- Task statement
Copy every line of the records below verbatim, leaving out the pictures.

[Entries drawn from a collection]

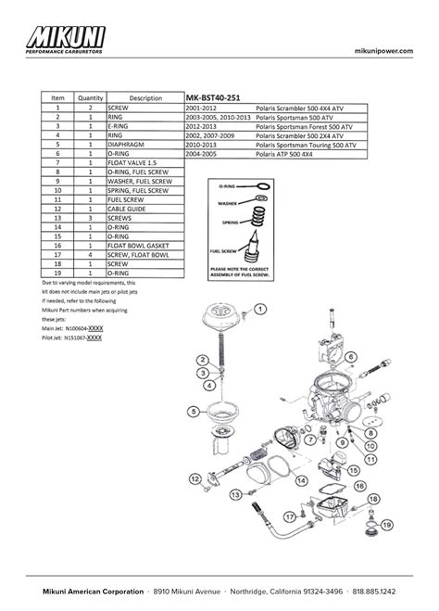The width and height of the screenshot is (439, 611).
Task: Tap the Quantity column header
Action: (91, 97)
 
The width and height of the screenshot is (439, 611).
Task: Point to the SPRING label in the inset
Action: (226, 223)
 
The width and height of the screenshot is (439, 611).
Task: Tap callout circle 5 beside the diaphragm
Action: (193, 409)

- Expected answer
The width and height of the screenshot is (439, 611).
Task: Tap the Quantity column header
Action: (91, 97)
 
The width and height of the screenshot is (439, 611).
Task: Point to the SPRING label in the inset
Action: (226, 223)
 
The width and height of the screenshot is (439, 611).
Task: Tap callout circle 5 beside the diaphragm
Action: (193, 409)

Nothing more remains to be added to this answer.